Argh, I do this every night! I always think I'm going to get to bed early tonight, just check FB, email whatever. Then by midnight I'm finally getting upstairs to bed and then I'm tired in the morning. I know that FB is a big time suck for me and I just seem to find other things, looking up vacation spots, looking up carpet cleaners, looking at Craigslist etc. I need to start setting a timer or something. I don't even realize how long I've been on, usually I look at the clock and think "Crap, how'd it get to be so late already??!"
This is why I gave up having internet access at home. Now just use free wi-fi somewhere - but only if I go for a run first :-)! I guess the internet is a healthier treat then ice cream! The funny thing is that when I first got rid of home internet access it seemed like a hassle to go out to look up ALL the stuff I wanted to look up. But now it's like I actually have to think up things to look up - and often can't think of anything! I really narrowed down what I spend my time looking at online now and really don't want to spend more time online even if I can. Sort of like I broke an addiction I couldn't break by having easy access to it. The "just gonna check the SLN boards for a sec." turned into hours of surfing the web for crap I absolutely had no interest in. So I'm MUCH happier with the amount I'm online now. I know most people can't get rid of home internet access but I cutting back to almost no time online is great!

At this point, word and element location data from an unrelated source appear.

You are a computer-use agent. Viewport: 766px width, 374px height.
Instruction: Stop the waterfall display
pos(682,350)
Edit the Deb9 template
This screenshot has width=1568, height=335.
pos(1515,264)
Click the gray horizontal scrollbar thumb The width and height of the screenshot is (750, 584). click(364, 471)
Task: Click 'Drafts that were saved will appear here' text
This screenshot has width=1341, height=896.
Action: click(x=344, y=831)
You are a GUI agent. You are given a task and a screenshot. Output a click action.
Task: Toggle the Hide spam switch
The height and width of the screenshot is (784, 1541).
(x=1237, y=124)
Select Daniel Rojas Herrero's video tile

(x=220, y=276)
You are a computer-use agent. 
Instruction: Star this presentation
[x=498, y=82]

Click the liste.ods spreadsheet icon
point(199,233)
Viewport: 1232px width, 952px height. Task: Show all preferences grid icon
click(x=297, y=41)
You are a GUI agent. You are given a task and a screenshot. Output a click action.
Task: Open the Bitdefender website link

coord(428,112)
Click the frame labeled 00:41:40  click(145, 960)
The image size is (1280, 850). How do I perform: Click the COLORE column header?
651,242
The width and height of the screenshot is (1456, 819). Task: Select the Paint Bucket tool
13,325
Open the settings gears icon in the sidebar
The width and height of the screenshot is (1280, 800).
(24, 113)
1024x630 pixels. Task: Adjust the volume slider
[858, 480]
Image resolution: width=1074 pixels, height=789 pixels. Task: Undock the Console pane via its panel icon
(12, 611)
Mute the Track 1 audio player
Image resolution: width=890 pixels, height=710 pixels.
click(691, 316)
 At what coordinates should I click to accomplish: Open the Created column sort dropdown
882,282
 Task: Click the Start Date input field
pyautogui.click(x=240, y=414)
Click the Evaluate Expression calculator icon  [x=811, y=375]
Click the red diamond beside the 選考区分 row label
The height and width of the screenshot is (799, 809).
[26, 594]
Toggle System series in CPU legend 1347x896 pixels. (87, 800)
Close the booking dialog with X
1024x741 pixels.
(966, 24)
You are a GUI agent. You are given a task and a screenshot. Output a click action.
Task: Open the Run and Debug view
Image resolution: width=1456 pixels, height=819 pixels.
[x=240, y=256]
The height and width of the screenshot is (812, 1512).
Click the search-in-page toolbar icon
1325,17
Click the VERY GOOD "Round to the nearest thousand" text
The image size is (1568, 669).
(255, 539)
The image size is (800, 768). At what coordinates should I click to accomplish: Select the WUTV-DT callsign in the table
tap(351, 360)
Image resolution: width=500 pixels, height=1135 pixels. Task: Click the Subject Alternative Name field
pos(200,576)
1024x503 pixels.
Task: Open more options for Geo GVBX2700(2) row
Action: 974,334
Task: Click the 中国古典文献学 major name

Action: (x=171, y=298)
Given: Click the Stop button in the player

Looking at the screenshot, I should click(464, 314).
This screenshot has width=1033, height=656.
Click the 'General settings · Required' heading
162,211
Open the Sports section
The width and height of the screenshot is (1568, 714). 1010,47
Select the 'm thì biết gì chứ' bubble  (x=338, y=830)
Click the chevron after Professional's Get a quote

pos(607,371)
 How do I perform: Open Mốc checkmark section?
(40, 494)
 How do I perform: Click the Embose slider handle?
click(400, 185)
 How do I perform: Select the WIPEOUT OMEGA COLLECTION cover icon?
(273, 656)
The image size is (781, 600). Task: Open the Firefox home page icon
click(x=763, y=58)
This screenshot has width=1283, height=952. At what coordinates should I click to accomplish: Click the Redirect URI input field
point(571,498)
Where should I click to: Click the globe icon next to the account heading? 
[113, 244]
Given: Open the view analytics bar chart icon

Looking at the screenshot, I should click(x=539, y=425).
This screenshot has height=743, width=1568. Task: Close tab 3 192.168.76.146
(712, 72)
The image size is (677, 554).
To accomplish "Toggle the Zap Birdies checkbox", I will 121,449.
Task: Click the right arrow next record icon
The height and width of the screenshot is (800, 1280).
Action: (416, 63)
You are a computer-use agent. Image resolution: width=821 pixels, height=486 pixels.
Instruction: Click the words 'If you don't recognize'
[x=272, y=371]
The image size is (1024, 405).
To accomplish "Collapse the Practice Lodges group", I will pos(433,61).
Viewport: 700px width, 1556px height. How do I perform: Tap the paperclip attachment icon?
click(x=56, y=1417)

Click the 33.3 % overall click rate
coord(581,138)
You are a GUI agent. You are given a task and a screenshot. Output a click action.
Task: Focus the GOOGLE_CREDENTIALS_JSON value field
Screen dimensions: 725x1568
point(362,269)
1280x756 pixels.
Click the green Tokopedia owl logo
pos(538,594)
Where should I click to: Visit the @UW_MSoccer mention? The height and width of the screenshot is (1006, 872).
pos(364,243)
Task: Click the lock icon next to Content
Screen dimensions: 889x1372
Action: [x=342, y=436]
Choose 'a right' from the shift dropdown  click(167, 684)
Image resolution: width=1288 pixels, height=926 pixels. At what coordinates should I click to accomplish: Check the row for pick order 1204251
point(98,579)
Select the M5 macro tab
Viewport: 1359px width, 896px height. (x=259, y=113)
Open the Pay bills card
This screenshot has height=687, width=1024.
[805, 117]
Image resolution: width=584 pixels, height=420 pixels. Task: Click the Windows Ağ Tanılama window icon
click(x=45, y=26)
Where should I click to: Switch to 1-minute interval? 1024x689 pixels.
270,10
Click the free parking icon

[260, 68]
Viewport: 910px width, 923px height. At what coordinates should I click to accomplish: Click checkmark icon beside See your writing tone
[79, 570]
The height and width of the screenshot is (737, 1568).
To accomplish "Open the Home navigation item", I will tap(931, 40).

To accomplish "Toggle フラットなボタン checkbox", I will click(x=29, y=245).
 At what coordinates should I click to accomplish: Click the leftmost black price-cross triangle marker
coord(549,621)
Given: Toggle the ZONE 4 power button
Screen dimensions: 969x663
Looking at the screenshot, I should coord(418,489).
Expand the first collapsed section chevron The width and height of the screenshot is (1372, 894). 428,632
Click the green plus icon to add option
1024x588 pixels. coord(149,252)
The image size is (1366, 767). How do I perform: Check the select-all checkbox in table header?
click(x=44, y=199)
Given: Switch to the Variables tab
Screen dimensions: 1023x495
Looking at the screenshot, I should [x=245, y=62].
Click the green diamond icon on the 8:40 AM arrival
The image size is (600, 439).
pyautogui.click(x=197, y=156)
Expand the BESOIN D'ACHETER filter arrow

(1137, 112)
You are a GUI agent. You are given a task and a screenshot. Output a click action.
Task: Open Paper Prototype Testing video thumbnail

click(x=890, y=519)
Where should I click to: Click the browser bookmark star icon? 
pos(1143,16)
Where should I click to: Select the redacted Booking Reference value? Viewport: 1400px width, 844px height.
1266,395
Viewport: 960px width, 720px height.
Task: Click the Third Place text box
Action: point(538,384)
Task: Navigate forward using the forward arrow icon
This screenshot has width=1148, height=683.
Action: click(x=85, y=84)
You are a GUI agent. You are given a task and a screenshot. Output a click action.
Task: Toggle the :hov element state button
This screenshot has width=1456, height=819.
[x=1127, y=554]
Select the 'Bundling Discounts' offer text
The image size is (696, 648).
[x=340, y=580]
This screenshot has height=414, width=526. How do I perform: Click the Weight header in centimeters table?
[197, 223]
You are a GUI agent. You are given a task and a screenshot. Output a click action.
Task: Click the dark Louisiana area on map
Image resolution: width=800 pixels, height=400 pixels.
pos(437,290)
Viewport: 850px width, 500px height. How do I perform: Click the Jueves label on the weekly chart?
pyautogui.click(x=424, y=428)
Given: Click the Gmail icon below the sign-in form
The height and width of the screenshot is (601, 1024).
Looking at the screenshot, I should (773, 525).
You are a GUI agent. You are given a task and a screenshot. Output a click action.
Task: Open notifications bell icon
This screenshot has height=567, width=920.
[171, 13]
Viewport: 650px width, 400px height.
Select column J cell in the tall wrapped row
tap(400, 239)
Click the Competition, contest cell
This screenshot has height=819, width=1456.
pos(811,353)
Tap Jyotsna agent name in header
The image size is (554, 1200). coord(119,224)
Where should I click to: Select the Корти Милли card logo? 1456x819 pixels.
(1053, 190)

if wasn't for the internet we would not be on this forum.
Yes, but there is productive interaction on this forum, like pausing to read and reflect on what's being discussed and write thoughtful responses. I am totally PRO Internet! However, sometimes, there is nothing new to look at, but I keep checking, anyway. Or I read FB when I'd much rather be reading the book I'm currently on.
And my DH guilts my over my Internet time, like tonight! "What are you doing?" BAAAAAAAAAAAAH!!! I'M ALLOWED!!!!!!! :D
I hear you lady! Those are all my weaknesses, and city-data.com/forum (maybe I shouldn't have told you about that one.
Oh yes, I struggle. Fasting, rationing, and hiatuses are all out for me because that's no fun, so I persevere. I look at my online time much the same as I have always looked at my period. (There are heavy days and there are light days). I make the best of both.